START Text provided
Pipeline

In the training data notebook, I made some basic training data sets. However,

  • These only included examples where there was only one radio component
  • The code was not very modular (in particular, it was difficult to swap from logistic regression to a convolutional neural network)
  • The process was not particularly clear

In this notebook, I will process the Radio Galaxy Zoo images into training pairs step-by-step, and try and make the pipeline explicit and easy to follow.


In [2]:
import collections
import itertools
import logging
import pprint
import sys
import warnings

import matplotlib.pyplot
import numpy
import skimage.feature
import sklearn.cross_validation
import sklearn.linear_model
import sklearn.metrics

sys.path.insert(1, '..')
import crowdastro.data
import crowdastro.rgz_analysis.consensus
import crowdastro.show

%matplotlib inline
warnings.simplefilter('ignore', UserWarning)  # astropy always raises warnings on Windows.

Filtering out nice examples

The Radio Galaxy Zoo data can be really complicated. To simplify matters, I will start by filtering out nice examples — examples that only have 1 radio source according to the volunteers' consensus. This means that I can ignore the problem of figuring out which radio emissions are from the same radio source.

First of all, let's get some code from my click_consensus notebook and modify it to return the number of radio sources.

In the below code, a "signature" refers to the unique ID of some combination of radio emissions. An "annotation signature" is the signature associated with what is considered to be a single radio source by a given volunteer, and a "classification signature" is the combination of all signatures chosen by a single volunteer. In this way, a classification signature represents the combination of radio emissions that a volunteer associated with each other. The "plurality classification signature" is the most common classification signature amongst all volunteers.


In [34]:
def make_annotation_signature(annotation):
    """Generates a unique signature from a single radio annotation."""
    if 'radio' not in annotation:
        # Metadata (ignore this).
        return None

    # Having no contours is a special case; () to avoid type errors (it's special but it's still valid!)
    if annotation['radio'] == 'No Contours':
        return ()

    # Round to fix floating point precision loss.
    # Sort to make sure this is deterministic.
    xmaxs = tuple(sorted([round(float(r['xmax']), 14) for r in annotation['radio'].values()]))
    ymaxs = tuple(sorted([round(float(r['ymax']), 14) for r in annotation['radio'].values()]))
    signature = (xmaxs, ymaxs)
    return signature

def make_classification_signature(classification):
    """Generates a unique signature from a complete radio classification."""
END Text provided
START Dataset entries
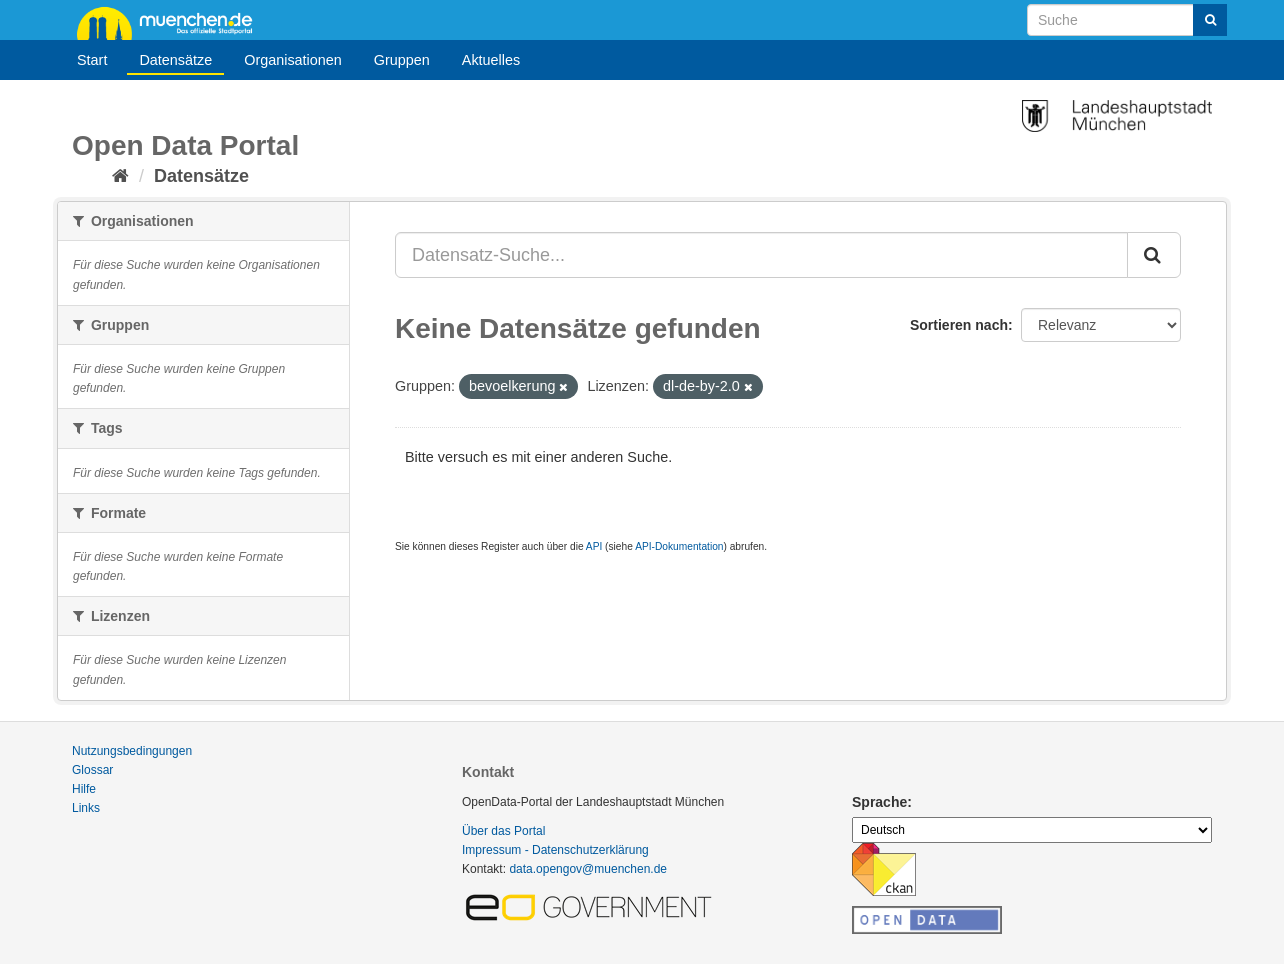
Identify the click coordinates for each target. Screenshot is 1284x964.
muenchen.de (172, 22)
END Dataset entries
START Dataset entries
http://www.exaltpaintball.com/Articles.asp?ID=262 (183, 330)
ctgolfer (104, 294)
END Dataset entries
### What this exercise asks
a: In the pipeline text, which examples count as "nice examples"?
b: Reproduce the pipeline text from "In the below" to "Metadata (ignore this).".

### Solutions to the exercise
a: Nice examples are those that have only 1 radio source according to the volunteers' consensus.

b:
In the below code, a "signature" refers to the unique ID of some combination of radio emissions. An "annotation signature" is the signature associated with what is considered to be a single radio source by a given volunteer, and a "classification signature" is the combination of all signatures chosen by a single volunteer. In this way, a classification signature represents the combination of radio emissions that a volunteer associated with each other. The "plurality classification signature" is the most common classification signature amongst all volunteers.


In [34]:
def make_annotation_signature(annotation):
    """Generates a unique signature from a single radio annotation."""
    if 'radio' not in annotation:
        # Metadata (ignore this).